GREENSBORO, N.C. -- Just outside Greensboro, N.C., Bishop McGuinness boys' basketball team is coming off what may be the most remarkable game in school history.
"I still can't believe that even happened," one player says.
"I felt like there was no one who could stop us,"
The game was against their archrivals, Mount Airy High School, but to fully appreciate what happened here, you first need to know how Coach Josh Thompson prepared them for this night.
It all started a few days earlier with an old ball and a
gold Sharpie. Coach Thompson told each player to pick someone to dedicate the
game to -- could be an uncle, a grandpa, one kid picked his parents. They all
joined the exercise, but safe to say no one took it more seriously than junior
guard Spencer Wilson.

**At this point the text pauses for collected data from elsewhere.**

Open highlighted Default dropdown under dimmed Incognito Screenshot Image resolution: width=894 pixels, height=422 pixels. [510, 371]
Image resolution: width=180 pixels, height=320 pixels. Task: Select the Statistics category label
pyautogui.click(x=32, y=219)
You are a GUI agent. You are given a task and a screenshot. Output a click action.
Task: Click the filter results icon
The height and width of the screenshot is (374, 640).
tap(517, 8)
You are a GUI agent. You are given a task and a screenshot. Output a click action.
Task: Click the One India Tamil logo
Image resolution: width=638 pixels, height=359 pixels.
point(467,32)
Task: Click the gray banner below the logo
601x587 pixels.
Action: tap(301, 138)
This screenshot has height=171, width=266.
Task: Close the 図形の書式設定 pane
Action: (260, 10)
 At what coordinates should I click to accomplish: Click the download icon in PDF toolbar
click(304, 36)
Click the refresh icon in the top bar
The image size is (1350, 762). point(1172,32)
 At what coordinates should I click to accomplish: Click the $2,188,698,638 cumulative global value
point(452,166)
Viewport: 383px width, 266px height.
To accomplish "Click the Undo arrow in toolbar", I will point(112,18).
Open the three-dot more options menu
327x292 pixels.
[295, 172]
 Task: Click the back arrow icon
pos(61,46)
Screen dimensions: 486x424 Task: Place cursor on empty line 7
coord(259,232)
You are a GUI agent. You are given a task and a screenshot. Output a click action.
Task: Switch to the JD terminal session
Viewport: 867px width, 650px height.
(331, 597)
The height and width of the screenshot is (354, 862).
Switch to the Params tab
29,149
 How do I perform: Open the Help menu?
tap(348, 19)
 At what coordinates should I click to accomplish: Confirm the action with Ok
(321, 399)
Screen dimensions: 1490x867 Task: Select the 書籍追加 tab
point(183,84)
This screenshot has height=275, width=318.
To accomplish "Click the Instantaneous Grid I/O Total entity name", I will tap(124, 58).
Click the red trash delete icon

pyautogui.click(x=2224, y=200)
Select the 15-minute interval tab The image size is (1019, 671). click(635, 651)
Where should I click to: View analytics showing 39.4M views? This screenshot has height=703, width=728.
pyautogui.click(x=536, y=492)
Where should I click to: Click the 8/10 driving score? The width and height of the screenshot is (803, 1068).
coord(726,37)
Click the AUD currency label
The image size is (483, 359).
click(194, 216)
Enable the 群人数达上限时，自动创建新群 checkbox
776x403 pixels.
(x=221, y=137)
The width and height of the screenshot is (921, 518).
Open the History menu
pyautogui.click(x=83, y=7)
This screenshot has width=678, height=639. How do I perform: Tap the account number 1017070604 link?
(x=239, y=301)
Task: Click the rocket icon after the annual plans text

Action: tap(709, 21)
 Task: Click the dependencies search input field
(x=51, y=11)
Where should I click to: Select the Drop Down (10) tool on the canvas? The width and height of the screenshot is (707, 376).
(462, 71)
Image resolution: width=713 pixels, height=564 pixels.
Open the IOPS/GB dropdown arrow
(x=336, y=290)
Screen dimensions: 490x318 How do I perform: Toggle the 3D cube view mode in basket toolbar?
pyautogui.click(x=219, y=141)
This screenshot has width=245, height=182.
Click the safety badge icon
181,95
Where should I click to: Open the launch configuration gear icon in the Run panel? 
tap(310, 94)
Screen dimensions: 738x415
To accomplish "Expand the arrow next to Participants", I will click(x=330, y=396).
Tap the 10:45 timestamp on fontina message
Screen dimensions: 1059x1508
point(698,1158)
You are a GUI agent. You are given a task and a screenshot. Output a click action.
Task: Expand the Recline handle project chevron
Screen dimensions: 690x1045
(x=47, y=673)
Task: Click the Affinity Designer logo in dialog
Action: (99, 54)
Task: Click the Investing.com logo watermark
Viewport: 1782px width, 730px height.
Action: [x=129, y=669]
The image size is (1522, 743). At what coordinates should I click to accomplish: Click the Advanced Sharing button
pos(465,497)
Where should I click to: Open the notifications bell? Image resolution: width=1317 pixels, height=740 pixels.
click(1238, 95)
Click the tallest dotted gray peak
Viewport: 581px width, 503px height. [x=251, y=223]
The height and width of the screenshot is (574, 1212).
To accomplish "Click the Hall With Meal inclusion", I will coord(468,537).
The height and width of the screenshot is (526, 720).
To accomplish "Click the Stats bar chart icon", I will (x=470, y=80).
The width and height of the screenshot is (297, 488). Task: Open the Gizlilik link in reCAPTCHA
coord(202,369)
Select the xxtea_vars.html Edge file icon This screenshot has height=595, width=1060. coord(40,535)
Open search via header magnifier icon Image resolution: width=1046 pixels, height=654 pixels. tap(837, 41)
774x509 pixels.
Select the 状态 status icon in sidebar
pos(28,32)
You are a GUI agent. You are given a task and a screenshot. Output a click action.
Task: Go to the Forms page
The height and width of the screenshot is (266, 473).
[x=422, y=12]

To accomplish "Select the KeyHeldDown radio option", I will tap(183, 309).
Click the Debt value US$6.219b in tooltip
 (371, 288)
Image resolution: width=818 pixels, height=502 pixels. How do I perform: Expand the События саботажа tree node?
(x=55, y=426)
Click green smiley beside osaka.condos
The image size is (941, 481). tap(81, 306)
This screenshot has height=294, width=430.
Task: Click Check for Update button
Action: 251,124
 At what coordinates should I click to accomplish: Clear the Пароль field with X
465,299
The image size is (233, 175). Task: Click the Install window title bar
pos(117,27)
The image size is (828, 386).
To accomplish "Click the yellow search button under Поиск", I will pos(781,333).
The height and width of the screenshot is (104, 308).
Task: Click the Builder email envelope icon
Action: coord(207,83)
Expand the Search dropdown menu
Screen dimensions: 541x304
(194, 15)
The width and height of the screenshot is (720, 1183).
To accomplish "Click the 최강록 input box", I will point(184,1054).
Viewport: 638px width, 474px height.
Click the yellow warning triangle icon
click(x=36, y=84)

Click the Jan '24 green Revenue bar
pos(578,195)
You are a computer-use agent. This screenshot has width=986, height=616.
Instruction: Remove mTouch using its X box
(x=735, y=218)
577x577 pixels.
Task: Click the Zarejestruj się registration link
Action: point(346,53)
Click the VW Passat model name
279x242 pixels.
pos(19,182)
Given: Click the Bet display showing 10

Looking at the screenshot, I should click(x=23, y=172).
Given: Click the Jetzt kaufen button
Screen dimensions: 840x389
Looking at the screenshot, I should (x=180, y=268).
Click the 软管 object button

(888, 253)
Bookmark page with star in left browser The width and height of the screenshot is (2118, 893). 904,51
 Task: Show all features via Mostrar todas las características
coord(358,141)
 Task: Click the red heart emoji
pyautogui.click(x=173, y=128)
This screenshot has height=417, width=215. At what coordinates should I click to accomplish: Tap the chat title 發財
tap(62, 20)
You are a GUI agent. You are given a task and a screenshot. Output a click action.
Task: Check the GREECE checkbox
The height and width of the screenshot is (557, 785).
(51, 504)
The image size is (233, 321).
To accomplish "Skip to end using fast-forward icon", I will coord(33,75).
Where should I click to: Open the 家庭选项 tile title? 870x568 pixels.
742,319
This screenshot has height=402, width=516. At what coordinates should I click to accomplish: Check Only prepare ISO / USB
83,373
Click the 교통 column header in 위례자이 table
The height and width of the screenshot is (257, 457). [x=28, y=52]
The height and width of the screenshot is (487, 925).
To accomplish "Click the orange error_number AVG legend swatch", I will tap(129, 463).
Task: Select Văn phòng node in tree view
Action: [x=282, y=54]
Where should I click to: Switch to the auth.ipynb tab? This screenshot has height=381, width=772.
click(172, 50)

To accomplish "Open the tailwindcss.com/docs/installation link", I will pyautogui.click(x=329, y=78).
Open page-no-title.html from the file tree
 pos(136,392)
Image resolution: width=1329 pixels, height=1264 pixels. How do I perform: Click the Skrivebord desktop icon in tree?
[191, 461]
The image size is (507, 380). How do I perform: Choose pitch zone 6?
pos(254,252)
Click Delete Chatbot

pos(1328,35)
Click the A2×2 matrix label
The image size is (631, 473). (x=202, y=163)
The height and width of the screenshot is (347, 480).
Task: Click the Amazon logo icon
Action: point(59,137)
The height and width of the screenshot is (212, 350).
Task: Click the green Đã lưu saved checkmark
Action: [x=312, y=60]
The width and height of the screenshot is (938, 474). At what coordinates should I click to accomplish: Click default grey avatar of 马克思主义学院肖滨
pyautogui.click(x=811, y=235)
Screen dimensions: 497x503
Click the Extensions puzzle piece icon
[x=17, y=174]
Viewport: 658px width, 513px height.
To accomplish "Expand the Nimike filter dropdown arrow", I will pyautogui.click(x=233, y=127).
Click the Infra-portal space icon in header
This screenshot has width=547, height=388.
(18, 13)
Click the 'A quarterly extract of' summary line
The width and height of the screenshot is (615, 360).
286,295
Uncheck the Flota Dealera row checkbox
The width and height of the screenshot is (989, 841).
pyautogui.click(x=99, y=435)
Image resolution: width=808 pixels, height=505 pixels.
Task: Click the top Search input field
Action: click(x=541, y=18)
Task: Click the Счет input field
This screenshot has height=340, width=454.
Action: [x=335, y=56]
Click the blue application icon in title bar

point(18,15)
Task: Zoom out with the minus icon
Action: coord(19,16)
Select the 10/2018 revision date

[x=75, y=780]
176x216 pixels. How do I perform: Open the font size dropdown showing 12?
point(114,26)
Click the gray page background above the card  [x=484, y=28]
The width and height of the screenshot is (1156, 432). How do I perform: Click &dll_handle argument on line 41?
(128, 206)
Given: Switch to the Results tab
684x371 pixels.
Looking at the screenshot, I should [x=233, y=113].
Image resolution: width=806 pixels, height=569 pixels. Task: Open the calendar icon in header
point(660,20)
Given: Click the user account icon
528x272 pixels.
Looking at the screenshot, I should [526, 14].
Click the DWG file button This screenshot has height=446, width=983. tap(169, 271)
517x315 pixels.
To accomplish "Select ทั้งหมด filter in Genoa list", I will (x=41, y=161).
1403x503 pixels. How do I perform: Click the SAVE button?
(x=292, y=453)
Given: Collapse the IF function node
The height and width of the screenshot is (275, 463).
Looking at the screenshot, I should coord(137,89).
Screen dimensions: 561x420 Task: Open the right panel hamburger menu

He picked his friend Josh Rominger.
Spencer and Josh were two great friends with one lousy thing in common: they both had cancer. The difference was Spencer beat his, and Josh didn’t. He died nine months ago.
Before the game, Spencer wrote a letter to Josh's mom, explaining what they were doing and why he would be playing for Josh.
"His joy illuminated the room, and it was always apparent to me that he was special," Spencer wrote. "Just wanted to let you know the impact your son has on my life still to this day. I will never forget him. Play for Josh."
"I read it and cried," says Josh's mom, Denna
Rominger. "They just had that bond. Nobody else knew how Josh felt except
"During timeouts, when we touched the ball, I found where I wrote 'Josh,' and I looked for that," Spencer says. "Put my hand on it every single time."
Spencer thought of his friend, who he says "meant a whole lot to me."
Which brings us to the end of that game. With two seconds
left on the clock, Bishop down by a point and their archrivals at the free-throw
line, Bishop needed a miracle. And some say that's exactly what they got.
In the official record book, Spencer Wilson will get credit for that remarkable Hail Mary. But the boys here at Bishop believe Spencer's friend Josh deserves at least an assist. And no matter what you believe, you've got to score one for friendship.